What genre of music inspires glowstick parties, has “anarchic, trashy energy,” and isn’t Rave? New Rave, or “Nu Rave” music was popularized in the United Kingdom by New Musical Express, a British music magazine. The term was coined for a flyer advertising the debut performance of Klaxons, a UK group that was looking to separate itself from plain old “Rave.” New Rave combines elements of Electronica, New Wave, Rock, Indie, Techno, House, and Hip Hop. What it essentially boils down to is a high-energy, eclectic blend of danceable, semi-Electronica that will immediately bring to mind a brightly-colored place full of dancing glowsticks. Actually, it’s not really that trippy, but still! Glowsticks!

Some of the more prominent artists classified as New Rave are, obviously, Klaxons; Hadouken!; Late of the Pier; Does it Offend You, Yeah?; Trash Fashion; The Teenagers; and Shitdisco. The musical spread of these artists is remarkable, yet they all fall under the “New Rave” umbrella.
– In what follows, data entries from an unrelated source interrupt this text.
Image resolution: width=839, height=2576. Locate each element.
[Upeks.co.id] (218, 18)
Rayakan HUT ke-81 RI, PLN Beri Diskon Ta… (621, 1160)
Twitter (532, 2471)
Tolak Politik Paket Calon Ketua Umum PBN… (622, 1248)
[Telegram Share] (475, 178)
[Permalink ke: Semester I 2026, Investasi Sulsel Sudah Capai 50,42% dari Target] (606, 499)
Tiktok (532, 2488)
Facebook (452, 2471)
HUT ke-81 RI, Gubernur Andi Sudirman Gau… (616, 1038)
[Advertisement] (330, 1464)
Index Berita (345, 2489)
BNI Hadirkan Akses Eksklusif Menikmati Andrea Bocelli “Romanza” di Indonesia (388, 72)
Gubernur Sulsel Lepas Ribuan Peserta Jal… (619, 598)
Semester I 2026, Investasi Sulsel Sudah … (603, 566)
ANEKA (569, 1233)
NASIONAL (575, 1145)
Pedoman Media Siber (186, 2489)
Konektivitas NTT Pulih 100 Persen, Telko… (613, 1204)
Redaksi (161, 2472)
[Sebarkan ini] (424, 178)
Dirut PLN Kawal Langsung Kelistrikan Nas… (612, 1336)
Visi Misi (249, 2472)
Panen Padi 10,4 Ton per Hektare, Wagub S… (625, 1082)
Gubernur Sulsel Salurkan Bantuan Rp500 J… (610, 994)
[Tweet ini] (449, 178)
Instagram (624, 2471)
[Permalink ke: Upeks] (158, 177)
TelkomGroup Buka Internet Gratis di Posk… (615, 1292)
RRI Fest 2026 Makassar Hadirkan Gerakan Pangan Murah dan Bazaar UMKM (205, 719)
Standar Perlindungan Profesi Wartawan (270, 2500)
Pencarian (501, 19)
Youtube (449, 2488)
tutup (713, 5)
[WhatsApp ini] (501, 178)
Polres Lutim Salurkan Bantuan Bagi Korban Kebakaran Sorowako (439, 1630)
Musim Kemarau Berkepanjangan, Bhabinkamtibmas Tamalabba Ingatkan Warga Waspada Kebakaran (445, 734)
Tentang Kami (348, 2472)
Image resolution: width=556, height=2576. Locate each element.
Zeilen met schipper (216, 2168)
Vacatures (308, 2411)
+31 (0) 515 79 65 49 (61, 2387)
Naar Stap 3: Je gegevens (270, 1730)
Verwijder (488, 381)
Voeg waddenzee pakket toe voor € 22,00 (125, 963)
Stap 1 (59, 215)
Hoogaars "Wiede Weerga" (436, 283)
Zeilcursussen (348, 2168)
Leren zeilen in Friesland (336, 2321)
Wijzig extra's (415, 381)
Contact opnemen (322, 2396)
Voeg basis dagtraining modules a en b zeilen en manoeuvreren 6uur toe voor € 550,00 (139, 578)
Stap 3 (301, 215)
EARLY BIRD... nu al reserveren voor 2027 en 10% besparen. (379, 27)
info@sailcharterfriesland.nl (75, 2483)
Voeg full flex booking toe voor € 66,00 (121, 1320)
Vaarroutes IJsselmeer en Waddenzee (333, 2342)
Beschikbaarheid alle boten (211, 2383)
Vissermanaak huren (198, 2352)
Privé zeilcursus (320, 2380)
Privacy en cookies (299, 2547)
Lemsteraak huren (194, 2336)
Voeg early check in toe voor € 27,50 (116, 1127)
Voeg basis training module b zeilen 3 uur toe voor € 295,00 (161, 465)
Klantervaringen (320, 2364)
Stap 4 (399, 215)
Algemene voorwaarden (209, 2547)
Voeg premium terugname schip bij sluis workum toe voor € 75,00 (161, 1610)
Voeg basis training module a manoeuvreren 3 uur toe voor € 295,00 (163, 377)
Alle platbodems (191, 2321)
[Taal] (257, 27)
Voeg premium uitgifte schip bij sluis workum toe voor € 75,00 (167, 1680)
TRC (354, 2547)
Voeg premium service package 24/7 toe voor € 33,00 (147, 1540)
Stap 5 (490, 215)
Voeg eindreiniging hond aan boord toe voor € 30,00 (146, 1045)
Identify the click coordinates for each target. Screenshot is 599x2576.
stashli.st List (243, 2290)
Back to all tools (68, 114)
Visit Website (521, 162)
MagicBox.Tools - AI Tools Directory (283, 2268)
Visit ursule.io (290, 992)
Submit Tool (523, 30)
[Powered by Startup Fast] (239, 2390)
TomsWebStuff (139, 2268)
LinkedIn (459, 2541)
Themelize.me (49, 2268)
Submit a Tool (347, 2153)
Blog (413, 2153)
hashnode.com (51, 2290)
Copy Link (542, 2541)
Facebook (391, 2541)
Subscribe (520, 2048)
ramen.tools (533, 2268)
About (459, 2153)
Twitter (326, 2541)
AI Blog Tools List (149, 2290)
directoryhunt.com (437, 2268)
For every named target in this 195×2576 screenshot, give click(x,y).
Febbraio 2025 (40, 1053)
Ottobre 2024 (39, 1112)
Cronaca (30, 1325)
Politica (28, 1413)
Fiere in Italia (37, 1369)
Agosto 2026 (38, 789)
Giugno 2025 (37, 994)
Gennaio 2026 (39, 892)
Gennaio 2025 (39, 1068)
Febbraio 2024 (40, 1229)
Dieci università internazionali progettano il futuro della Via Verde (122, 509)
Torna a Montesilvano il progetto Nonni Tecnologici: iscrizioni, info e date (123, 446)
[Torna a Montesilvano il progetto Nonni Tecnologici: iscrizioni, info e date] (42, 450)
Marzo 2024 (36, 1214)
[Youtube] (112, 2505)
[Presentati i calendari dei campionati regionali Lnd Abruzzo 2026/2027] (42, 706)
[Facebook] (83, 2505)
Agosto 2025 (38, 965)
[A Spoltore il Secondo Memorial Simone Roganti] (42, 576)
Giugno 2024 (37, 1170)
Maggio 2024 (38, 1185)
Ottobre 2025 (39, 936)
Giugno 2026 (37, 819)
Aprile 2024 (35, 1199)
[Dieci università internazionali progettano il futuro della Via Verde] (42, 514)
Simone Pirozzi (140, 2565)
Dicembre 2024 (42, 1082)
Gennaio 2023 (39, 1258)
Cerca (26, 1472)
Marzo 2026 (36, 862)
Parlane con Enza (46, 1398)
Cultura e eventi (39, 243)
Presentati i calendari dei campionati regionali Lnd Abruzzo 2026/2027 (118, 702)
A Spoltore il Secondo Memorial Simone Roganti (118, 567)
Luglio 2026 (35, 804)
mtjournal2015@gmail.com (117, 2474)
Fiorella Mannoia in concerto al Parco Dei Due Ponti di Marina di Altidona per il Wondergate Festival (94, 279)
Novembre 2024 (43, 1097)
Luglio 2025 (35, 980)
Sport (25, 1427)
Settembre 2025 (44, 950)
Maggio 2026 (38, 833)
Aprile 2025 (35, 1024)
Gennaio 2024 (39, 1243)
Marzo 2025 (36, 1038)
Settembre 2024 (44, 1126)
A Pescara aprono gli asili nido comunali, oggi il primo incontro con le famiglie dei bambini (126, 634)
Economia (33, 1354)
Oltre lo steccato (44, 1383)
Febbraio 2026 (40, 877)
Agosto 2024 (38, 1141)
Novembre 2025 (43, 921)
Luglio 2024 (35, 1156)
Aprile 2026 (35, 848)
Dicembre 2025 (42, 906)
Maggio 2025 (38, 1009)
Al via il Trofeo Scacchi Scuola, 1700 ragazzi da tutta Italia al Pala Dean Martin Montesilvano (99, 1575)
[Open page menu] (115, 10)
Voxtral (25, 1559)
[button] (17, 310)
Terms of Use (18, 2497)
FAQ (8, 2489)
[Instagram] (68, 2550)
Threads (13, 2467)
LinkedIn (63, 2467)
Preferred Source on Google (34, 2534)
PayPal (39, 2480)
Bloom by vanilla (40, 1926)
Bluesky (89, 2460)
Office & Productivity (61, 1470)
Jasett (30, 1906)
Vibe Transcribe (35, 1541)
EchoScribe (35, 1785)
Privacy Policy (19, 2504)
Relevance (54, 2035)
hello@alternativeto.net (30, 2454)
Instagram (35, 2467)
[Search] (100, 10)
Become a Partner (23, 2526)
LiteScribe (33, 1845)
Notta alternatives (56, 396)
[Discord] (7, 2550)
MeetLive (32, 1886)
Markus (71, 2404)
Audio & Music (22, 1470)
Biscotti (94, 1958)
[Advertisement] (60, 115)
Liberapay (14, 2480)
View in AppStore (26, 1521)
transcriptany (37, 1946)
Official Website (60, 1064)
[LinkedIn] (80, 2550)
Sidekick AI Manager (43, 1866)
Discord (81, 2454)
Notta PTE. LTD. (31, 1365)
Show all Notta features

Each one captures the energy and spirit that defines the genre. If you like dancing and jumping, or Indie-Electronic music (and of course glowsticks), definitely check out New Rave. Here is brief guide to some bands that are prominent on the New Rave scene.

Klaxons have songs bordering on Brit-Pop or Pop-Punk; some of the less popular stuff is a little grungier, though. For Type 1, check out “Golden Skans”; for Type 2, listen to “As Above So Below.” Hadouken! ranges from really white danceparty noisy-Grunge-Rap to more Synth-laden Pop. “That Boy That Girl” (of the first style) has some really entertaining lyrics, and it’s just a fun song in general, and “Get Smashed Gate Crash” combines quick verses with an Alt-Pop style chorus.

Trash Fashion’s big hit, “It’s a Rave, Dave” is a catchy Rave song about a rave. The lyrics describe raving fairly well: “Just have a laugh and stand around Bob your head round up and down Stomp your feet upon the ground To the kit drum as it sounds.Throw your hands up in the air And maybe give a little cheer.Go to the bar and get a beer Go speak to that dude over there.” Does it Offend You, Yeah?’s songs are full of dirty, noisy, dance beats with repetitive lyrics (“Let’s Make Out”) and contrastingly mellow verses (“We Are Rockstars”).

It seems as though New Rave was more of a short-lived mediainduced fad than a serious attempt at genre development. The fate of the genre took a sharp downhill turn early last year after Klaxons publicly separated themselves from the movement, calling it a “joke that’s got out of hand.” In addition to the shallowness of its origins, many people argue that New Rave is focused more on aesthetics than the loosely-defined musical guidelines that, for the most part, coincide with with the existing genre of Dance-Punk. This feeling does have some basis in reality; the genre is more closely associated with neon lights and brightly colored clothing (and glowsticks!) than one musical style or sound in particular. Still it’s hard to argue with music that gets a whole crowd jumping up and down, holding – wait for it – glowsticks! (You saw that one coming, didn’t you?)